FRONT COVER: 13th Century Seal Matrix, Yeovil Museum Drawing:Leslie Brook

This article came from the Chronicle published October 1987. Page. 12

 

TWO 18th CENTURY FRENCH REFUGEES IN DORSET

Author: Isabel M. Rendall

 

On the wall of the north aisle in Beaminster church is a plaque commemorating one Gershom Levieux. It reads thus :-

“Near this place lies the body of
GERSHOM LEVIEUX who died in the
year of Christ
1735
in the 41st year of his age
and was the son of THEODORE LEVIEUX
who was born at the City of UZES
in the Lower Languedoc”

In a book which belonged to Peggy Barnes and is now given to the Beaminster Comprehensive School is a further note which says that Theodore (the father) was buried in the church in 1744 and he is listed as “a French refugee”. This note is in the church register. Gershom would have been born in 1695, so he was probably born in England. The Revocation of the Edict of Nantes in 1685 sent many French Protestants over here as refugees and Theodore may well have come over as a result.
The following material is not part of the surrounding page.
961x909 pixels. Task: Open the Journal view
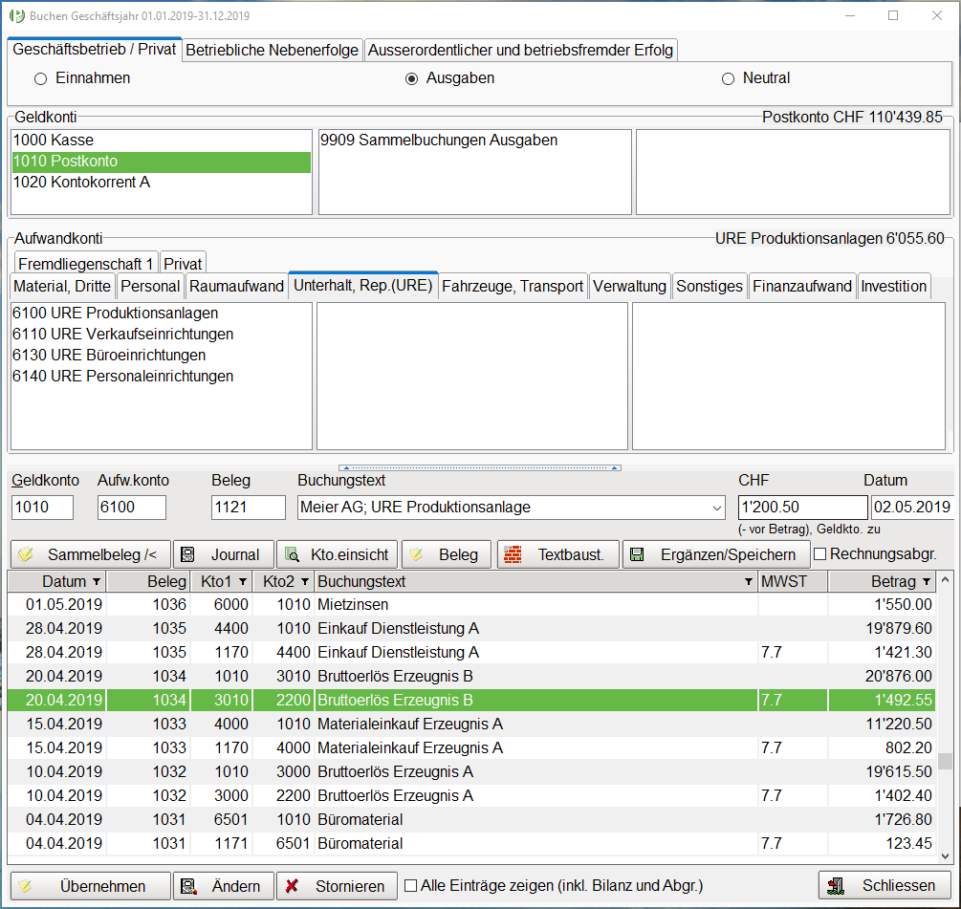click(222, 555)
The Lower Languedoc was I believe, notorious for the amount of religious persecution which took place there. A more famous name from Uzes is that of the playwright Racine who spent 1661 – 63 there studying theology with his uncle, the Vicar-General Antoine Sconin. Racine had been brought up by his grandmother and educated at Port Royal school, a Jansenist religious establishment, and his desire to write plays for the theatre scandalized Port Royal – Nance his banishment to Uzes. However, he returned to Paris, entered whole-heartedly into society and the theatre world and began writing his tragedies.

Could the forebears of Theodore and Gershom have met Racine in his sojourn at Uzes? Such speculation may be interesting but it is certainly one of the byways of history!